November is that month for our family. We celebrated my birthday, my husband’s birthday, our anniversary, and my future son-in-law’s birthday. I also had parent-teacher conferences. So, it’s been a couple of weeks since I wrote a column.
In those weeks I have seen a dramatic increase in the number of Dark-Eyed Juncos in our back yard.
These little birds are a harbinger of winter in our immediate area, but they’re common year-round in Northern New Mexico. They spend their winter here hopping along on the ground, scratching at the surface of the ground to find seeds. They’re particularly careful to forage underneath seed feeders to find bits of seed to eat.

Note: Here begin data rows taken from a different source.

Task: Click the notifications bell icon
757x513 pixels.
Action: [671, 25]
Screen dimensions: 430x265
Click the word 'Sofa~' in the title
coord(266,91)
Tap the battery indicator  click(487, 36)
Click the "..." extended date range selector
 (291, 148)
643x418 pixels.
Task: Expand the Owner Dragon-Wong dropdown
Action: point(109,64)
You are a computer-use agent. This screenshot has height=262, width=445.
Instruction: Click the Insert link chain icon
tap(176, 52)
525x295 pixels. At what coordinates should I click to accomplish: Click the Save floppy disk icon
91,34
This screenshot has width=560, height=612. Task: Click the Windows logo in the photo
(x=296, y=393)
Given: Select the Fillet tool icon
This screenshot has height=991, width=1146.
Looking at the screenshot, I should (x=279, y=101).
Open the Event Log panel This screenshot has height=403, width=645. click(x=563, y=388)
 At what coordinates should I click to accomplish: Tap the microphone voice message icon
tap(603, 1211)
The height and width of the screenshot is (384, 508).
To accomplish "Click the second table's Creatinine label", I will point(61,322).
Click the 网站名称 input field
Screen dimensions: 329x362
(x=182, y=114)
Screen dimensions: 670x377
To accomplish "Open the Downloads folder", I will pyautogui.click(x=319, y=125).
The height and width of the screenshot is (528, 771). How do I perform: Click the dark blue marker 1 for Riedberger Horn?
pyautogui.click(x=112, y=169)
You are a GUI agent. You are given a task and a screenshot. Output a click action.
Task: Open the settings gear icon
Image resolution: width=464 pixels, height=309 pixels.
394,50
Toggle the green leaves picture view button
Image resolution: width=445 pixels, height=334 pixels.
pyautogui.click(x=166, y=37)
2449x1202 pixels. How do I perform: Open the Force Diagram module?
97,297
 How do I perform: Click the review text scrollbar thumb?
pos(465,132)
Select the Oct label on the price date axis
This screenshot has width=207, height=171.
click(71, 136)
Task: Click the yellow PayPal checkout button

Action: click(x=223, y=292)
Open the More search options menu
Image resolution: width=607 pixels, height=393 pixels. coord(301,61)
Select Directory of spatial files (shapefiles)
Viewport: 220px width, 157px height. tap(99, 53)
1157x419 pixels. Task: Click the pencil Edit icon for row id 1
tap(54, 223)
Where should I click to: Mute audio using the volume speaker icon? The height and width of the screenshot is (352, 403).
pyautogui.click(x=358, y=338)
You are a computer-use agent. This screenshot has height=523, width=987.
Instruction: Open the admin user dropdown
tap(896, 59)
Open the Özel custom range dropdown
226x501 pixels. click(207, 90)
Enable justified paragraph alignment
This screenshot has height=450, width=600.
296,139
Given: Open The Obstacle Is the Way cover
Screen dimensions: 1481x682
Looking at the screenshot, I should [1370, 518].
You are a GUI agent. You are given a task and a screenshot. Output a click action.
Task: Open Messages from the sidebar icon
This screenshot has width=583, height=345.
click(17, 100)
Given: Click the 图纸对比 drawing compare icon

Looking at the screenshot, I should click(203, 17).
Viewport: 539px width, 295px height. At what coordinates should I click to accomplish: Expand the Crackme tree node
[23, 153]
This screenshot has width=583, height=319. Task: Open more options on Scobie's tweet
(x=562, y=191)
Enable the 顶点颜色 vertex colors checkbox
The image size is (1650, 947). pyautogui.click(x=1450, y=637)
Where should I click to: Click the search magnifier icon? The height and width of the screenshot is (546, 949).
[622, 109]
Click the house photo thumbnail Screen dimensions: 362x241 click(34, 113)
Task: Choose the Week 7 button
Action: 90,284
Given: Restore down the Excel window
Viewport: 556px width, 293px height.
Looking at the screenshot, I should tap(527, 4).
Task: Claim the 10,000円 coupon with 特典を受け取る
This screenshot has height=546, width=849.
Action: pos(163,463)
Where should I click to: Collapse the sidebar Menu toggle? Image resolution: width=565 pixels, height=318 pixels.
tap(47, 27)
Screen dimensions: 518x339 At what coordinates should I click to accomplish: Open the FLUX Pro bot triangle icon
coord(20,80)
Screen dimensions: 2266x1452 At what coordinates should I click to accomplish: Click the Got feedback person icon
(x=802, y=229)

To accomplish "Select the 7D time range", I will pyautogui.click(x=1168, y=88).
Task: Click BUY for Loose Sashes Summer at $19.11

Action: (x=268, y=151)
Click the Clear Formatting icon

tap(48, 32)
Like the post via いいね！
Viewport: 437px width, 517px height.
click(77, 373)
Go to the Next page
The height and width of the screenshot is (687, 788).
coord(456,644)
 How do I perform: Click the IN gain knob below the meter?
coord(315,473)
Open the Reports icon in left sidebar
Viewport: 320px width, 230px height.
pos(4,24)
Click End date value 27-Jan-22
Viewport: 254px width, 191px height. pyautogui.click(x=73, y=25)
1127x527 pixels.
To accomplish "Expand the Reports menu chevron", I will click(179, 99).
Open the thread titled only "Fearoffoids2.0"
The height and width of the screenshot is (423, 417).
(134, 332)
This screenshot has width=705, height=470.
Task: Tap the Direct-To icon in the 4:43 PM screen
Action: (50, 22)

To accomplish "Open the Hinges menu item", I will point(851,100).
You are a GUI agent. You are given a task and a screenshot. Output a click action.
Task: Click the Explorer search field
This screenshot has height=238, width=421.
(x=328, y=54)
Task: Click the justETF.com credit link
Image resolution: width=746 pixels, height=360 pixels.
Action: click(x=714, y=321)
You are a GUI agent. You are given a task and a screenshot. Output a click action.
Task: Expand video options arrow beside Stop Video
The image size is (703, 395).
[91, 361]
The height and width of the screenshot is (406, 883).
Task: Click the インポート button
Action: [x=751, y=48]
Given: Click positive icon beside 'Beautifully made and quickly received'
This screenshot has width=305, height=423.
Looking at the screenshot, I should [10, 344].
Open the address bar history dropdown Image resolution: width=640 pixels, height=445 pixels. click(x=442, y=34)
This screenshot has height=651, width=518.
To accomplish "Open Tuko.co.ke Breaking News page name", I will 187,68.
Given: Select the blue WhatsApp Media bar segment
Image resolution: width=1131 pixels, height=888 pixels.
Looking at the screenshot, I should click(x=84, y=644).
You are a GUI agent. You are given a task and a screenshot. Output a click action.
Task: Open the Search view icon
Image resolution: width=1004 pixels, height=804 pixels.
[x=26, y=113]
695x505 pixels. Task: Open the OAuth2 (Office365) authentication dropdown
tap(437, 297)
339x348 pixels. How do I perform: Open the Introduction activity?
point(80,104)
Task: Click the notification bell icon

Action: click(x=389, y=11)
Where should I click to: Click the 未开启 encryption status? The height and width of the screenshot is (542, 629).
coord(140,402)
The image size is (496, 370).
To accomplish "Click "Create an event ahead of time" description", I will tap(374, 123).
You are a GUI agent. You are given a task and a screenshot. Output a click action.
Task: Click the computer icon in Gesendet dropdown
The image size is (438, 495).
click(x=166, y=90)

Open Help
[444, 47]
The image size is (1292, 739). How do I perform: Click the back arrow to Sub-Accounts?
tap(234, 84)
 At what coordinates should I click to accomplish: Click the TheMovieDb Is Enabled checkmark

The Dark-Eyed Juncos in our area come in a variety of colors. They can be gray with a solid black head, gray with rust-colored sides, or even black and white. Sometimes they’ll even look a bit like a bandit, with a black mask over their eyes. There are several sub-variants of Juncos, because of the variety of coloration. They’re easy to pick out, though, because they’re all about the same size, and their shape is quite different from other birds.
Their call is also quite distinctive. They will sometimes sit in separate trees and call back and forth to one another with a high pitched trill. Sometimes their sound is what I would imagine a laser light might sound like. And their alarm sounds are very rapid and high pitched beeping sounds.
They’ll be in our Rio Rancho neighborhoods and back yards throughout the winter, and will return to their northern habitats for mating season. They’re usually all gone by about the middle to end of March.